YOUR INSTRUCTIONS: Repeat the records below word for word and omit each image.

DATA PROVIDED:
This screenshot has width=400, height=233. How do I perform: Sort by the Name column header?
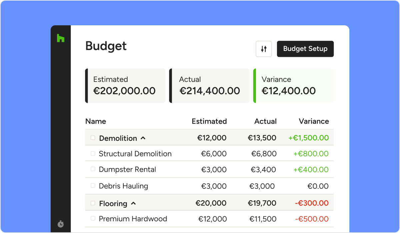(96, 121)
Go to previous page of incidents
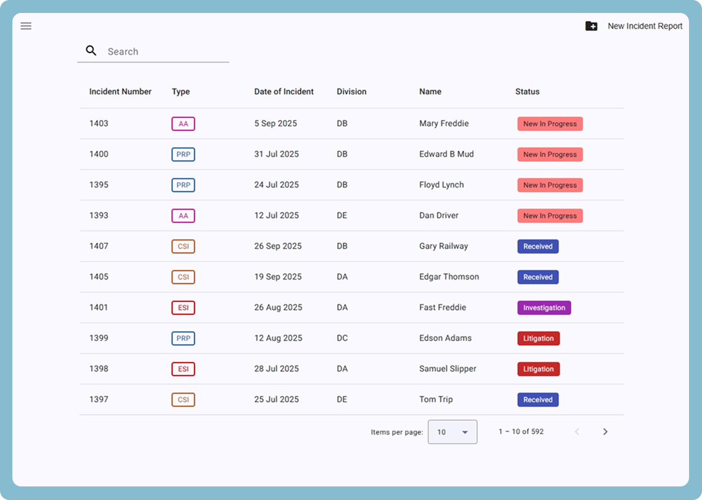This screenshot has height=500, width=702. click(577, 432)
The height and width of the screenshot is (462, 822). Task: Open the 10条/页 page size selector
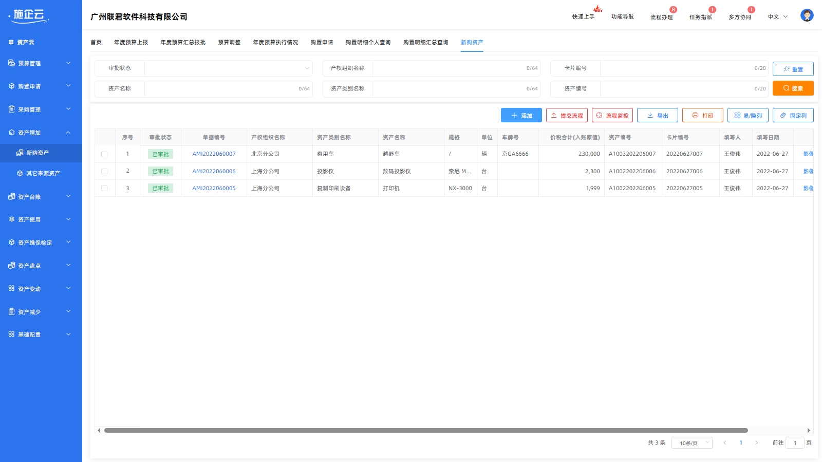692,443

SOLUTION TO THE EXERCISE:
This screenshot has width=400, height=233. How do I perform: Sort by the Name column header?
(96, 121)
Go to previous page of incidents
This screenshot has height=500, width=702. click(577, 432)
The height and width of the screenshot is (462, 822). Task: Open the 10条/页 page size selector
692,443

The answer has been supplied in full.